Mme Genetet, j'étudierai votre proposition de loi sur les entrepreneurs français à l'étranger. Ils constituent une partie de nos fantassins à l'international. Même si leurs entreprises relèvent du droit étranger, ce qui complique l'application de certains dispositifs d'accompagnement, tous les dispositifs qui permettent de favoriser le développement des entreprises qui appartiennent à des Français participent au rayonnement de la France et de ses ressortissants.

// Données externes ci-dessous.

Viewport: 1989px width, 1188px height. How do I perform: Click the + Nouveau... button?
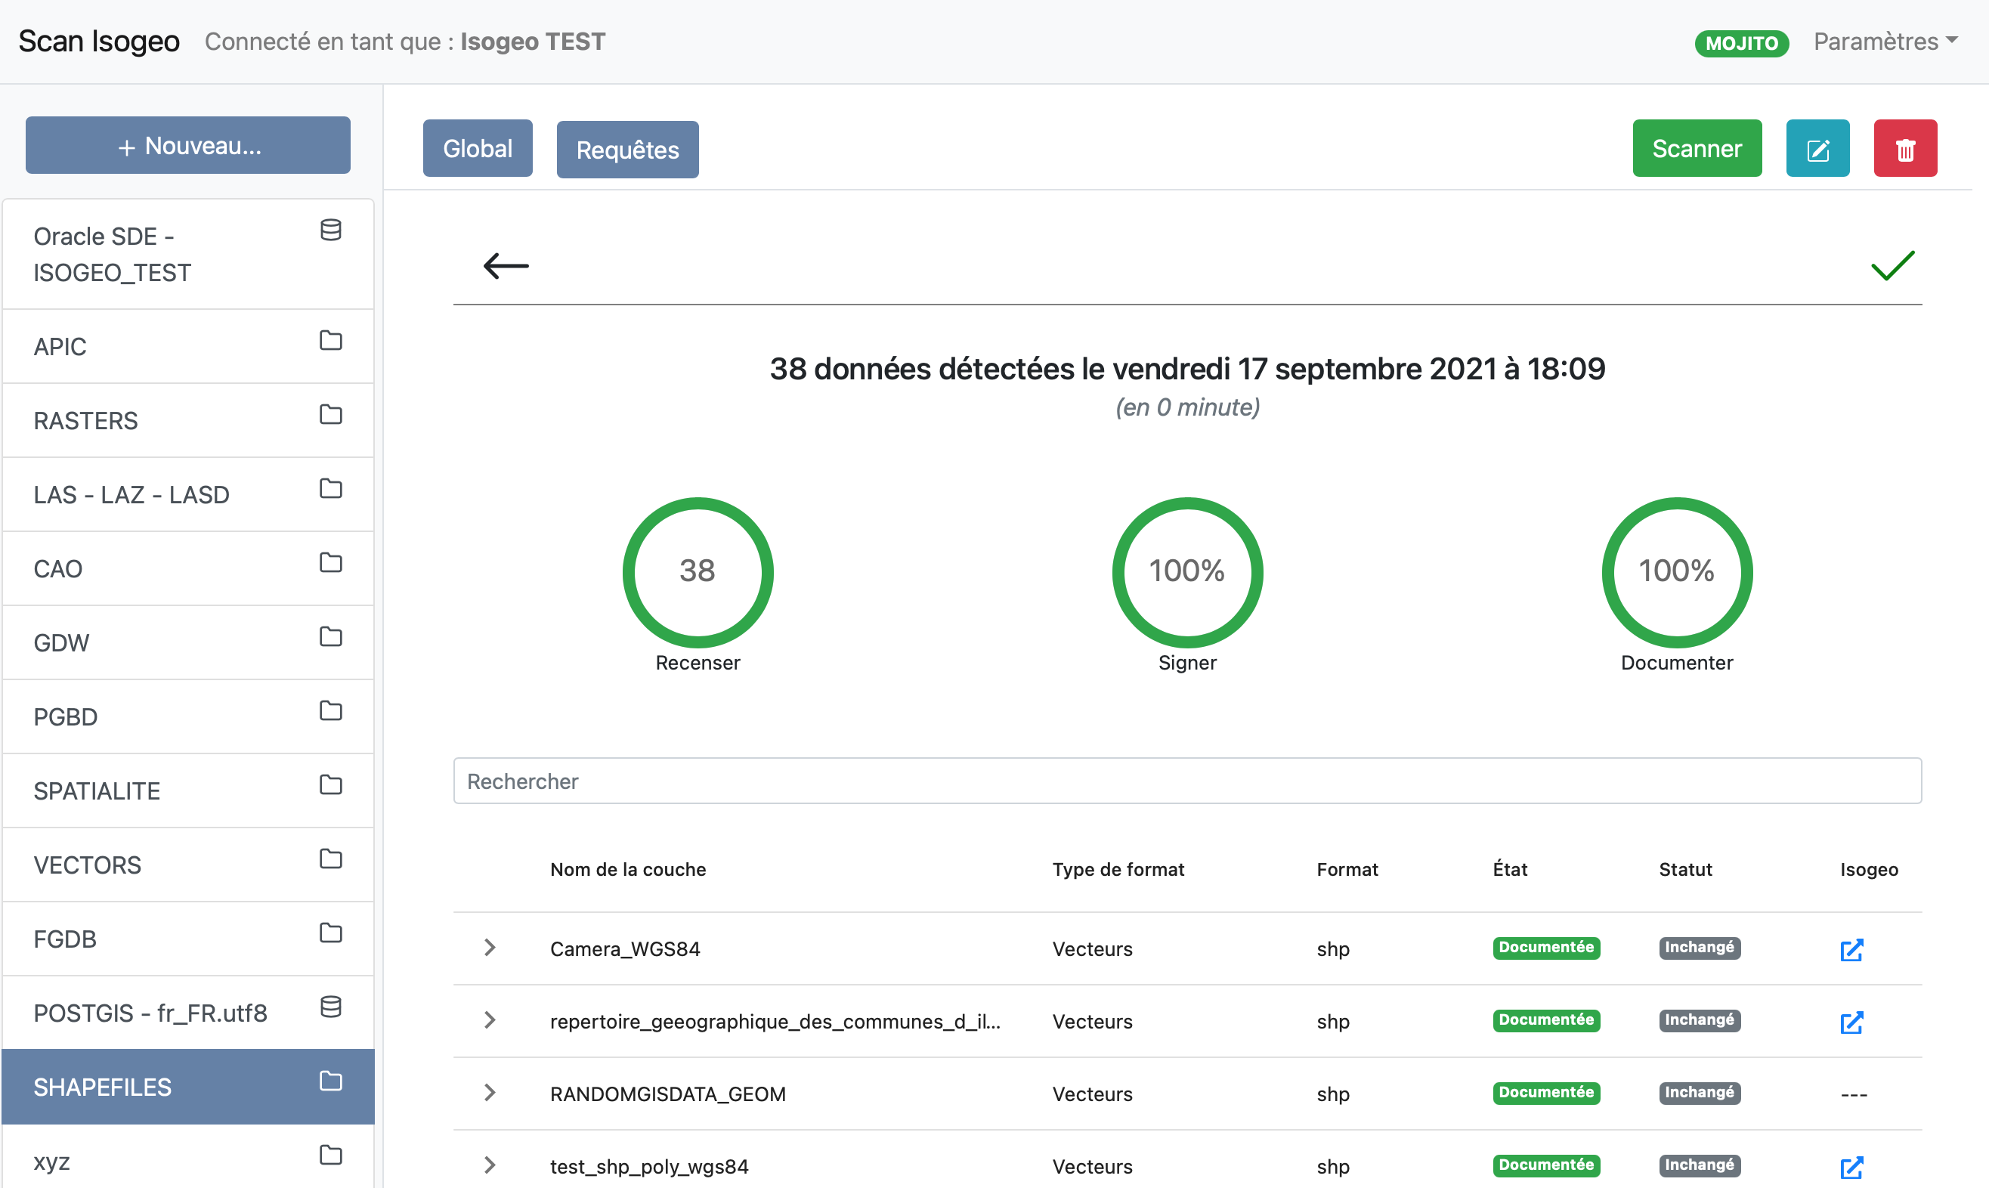(x=188, y=146)
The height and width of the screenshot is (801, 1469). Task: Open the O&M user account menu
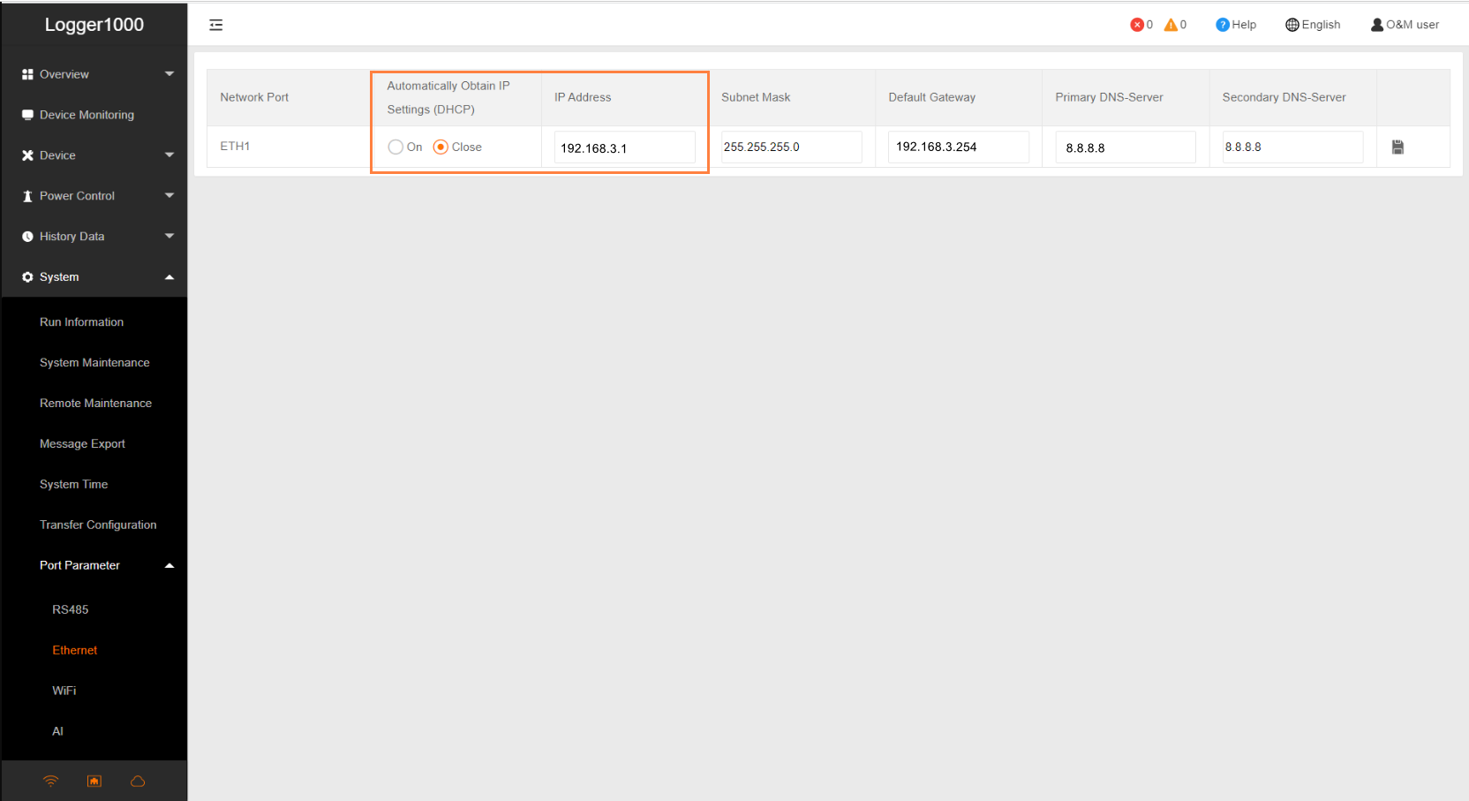pyautogui.click(x=1404, y=24)
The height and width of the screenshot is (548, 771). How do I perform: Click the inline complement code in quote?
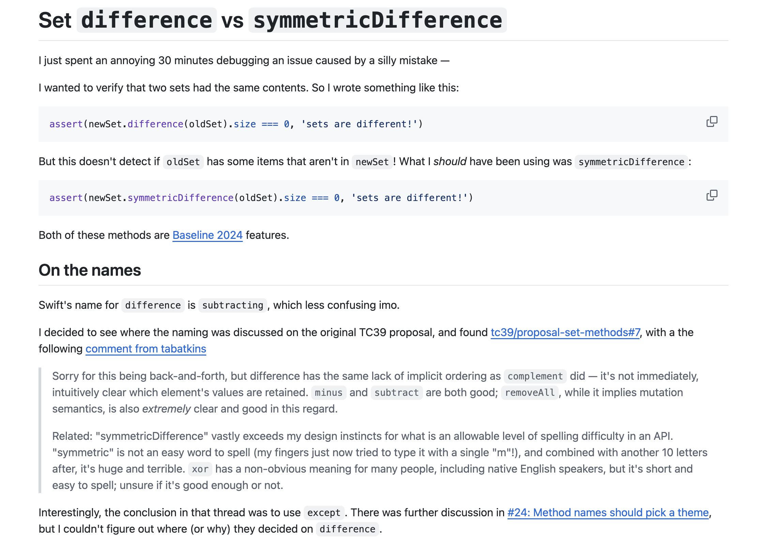tap(535, 376)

Par ailleurs, l'accord d'investissements UE-Chine constitue avant tout une réponse à l'enjeu de réciprocité vis-à-vis de la Chine, en particulier en matière d'investissements. Nous avons déjà ouvert nos marchés aux investissements chinois. La Chine doit, de la même manière, s'ouvrir aux investisseurs européens, sans pratiquer de concurrence déloyale comme cela était le cas jusqu'à présent, en imposant des obligations de transfert de technologie ou de mise en place de joint-ventures à majorité chinoise. Le renforcement de la réciprocité nous semble constituer une avancée positive, d'autant que nous saisissons de cet accord pour faire levier auprès de la Chine sur des préoccupations auxquelles nous sommes attachés, comme le développement durable, les droits humains, le travail forcé ou l'environnement. Dans les mois à venir, nous devrons nous montrer exigeants sur le calendrier et le caractère vérifiable des engagements chinois. Certes, cela ne sera pas simple, en raison de la puissance et de la taille de la Chine.

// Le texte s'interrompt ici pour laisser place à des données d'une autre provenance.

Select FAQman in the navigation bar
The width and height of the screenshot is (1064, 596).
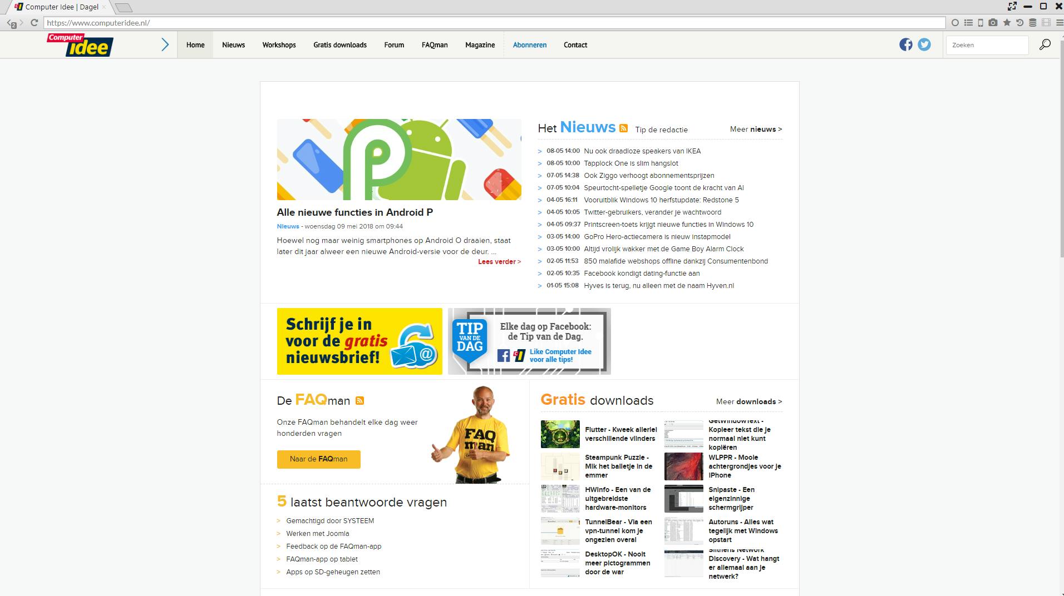coord(434,44)
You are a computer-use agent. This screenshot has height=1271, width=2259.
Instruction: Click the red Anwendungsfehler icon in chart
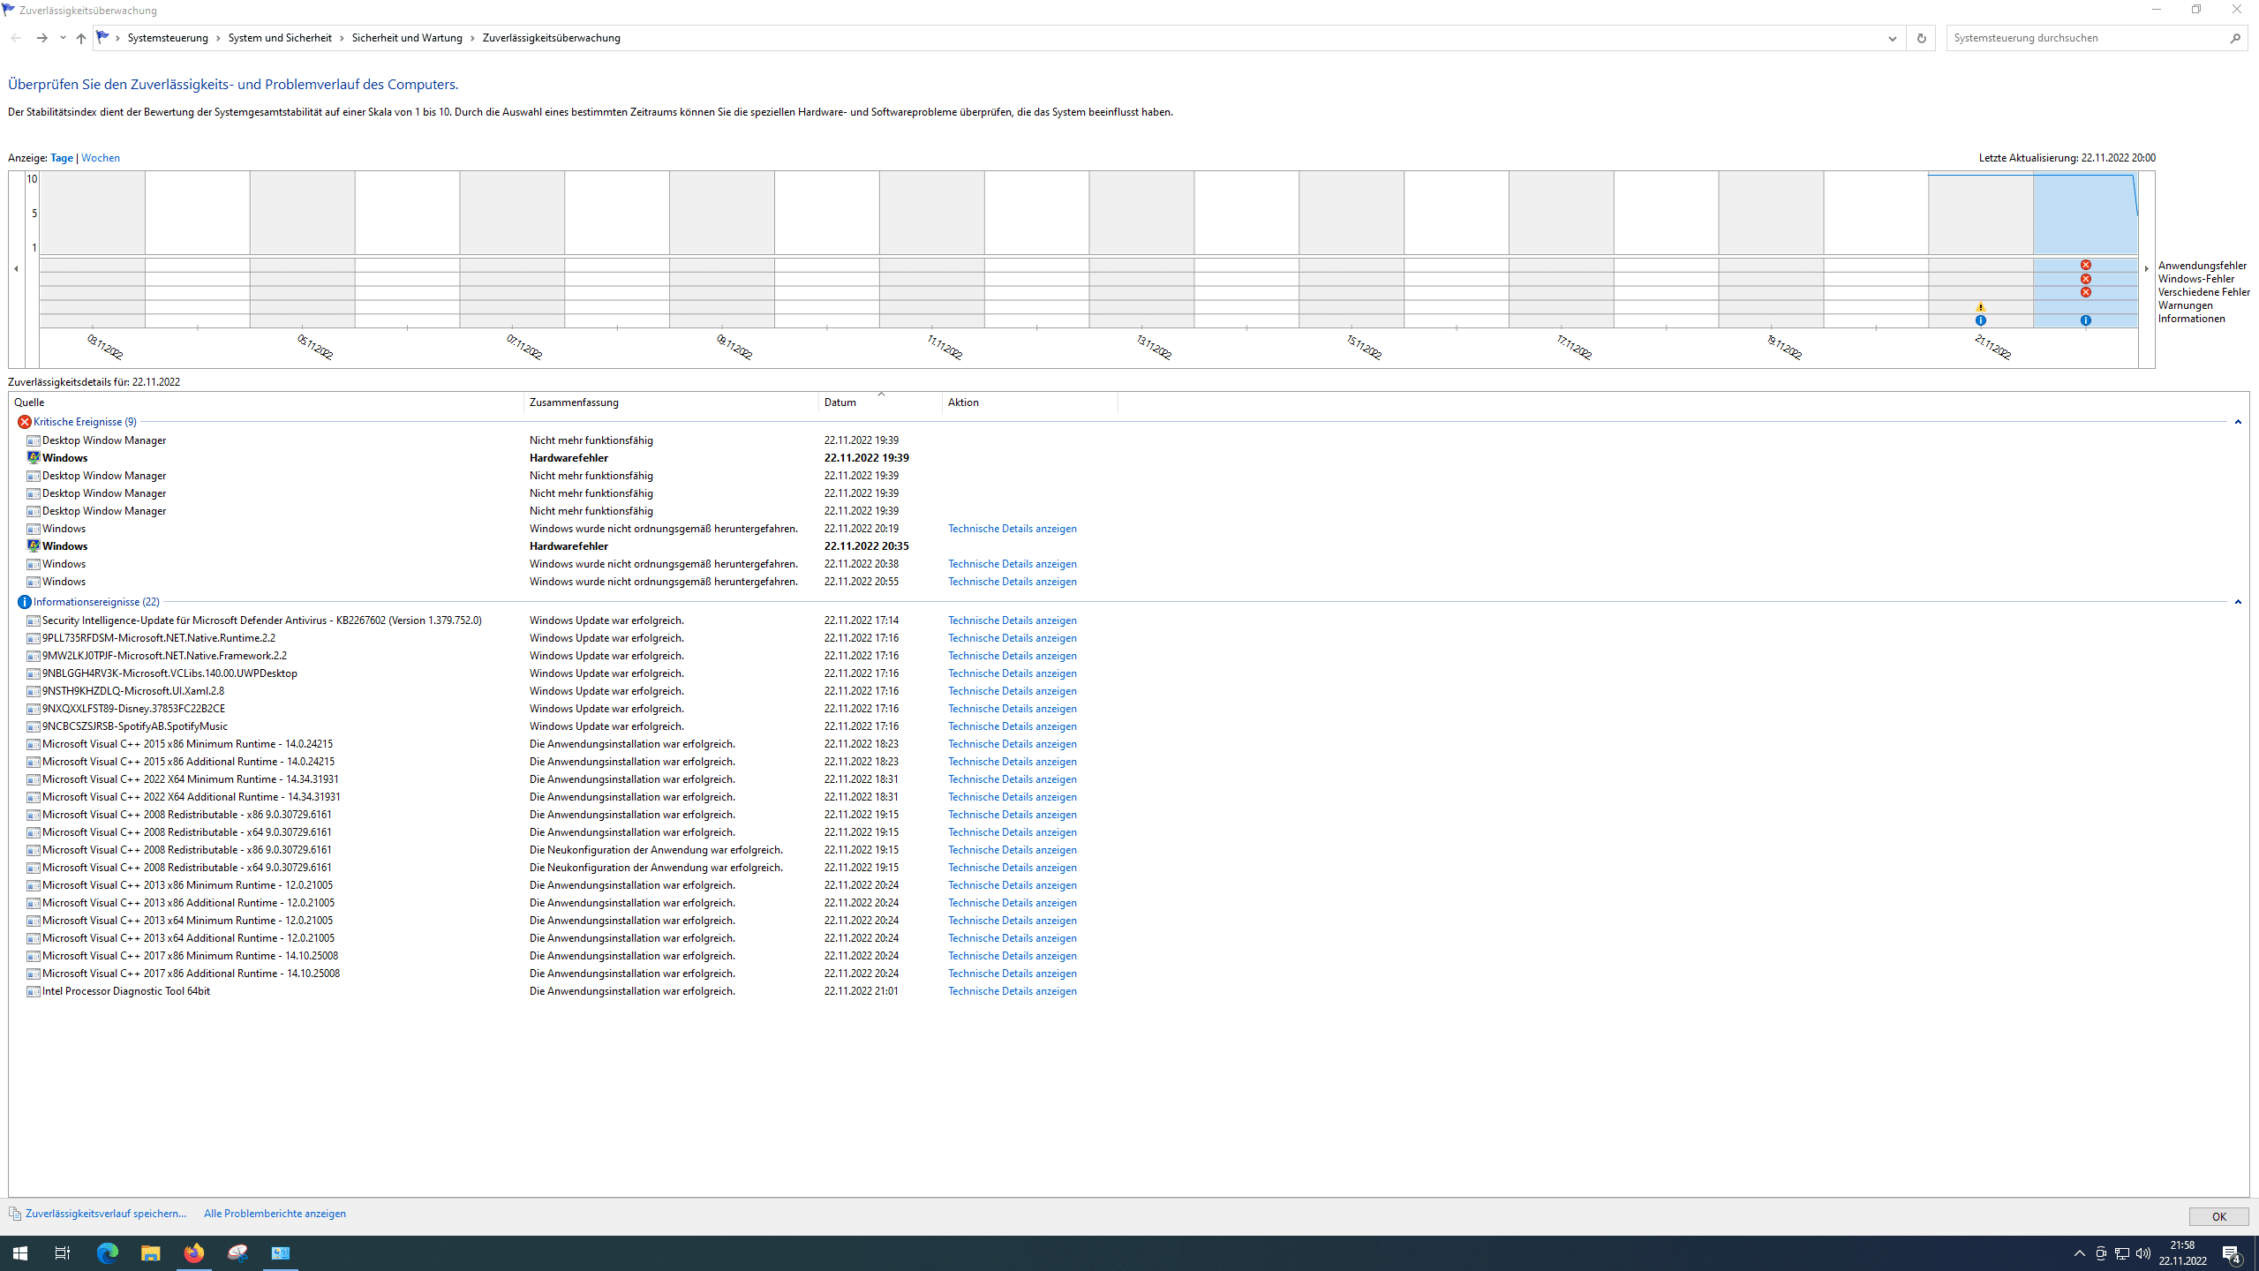[x=2085, y=265]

La suspension des taxes américaines dans le cadre du contentieux entre Airbus et Boeing est quant à elle le fruit de notre détermination à assumer notre souveraineté. C'est parce que nous avons appliqué en novembre 2020 des tarifs douaniers sur les produits américains que nous avons été en mesure de trouver une solution. Avant même la désignation de Joe Biden à la présidence des États-Unis, l'administration américaine est revenue à la table des négociations pour identifier une solution à ce contentieux. Nous y travaillerons dans les semaines et mois à venir. Un travail important a déjà été réalisé pour que l'accompagnement d'Arbus par l'Union européenne et de Boeing par les États-Unis soit organisé de manière transparente dans le cadre de l'OMC, dans le respect des intérêts de chacun, et la volonté réciproque de trouver une solution nous permettra de progresser.

L'entrée en vigueur de la suspension des taxes nécessite un acte d'exécution de la Commission européenne, que nous attendons dans les jours à venir. L'urgence est de mise, car cette suspension a d'ores et déjà été annoncée.

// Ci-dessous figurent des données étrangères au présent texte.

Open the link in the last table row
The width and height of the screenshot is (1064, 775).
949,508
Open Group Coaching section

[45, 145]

Enfin, l'Afrique constitue pour nous une priorité. Nous soutenons la création de la zone de libre-échange continentale africaine et nous l'accompagnons sur le plan technique. Les accords de partenariat économique existants constituent les étapes d'un rapprochement entre l'Union européenne et l'Afrique. Ils doivent être approfondis, dans l'intérêt de toutes les parties impliquées, tout en respectant le développement du continent. M. Jean-Yves Le Drian l'a rappelé lors de la discussion du projet de loi de programmation sur le développement solidaire et la lutte contre les inégalités mondiales. Les accords de pêche ont quant à eux pour objectif d'assurer une gestion plus durable des stocks de poisson.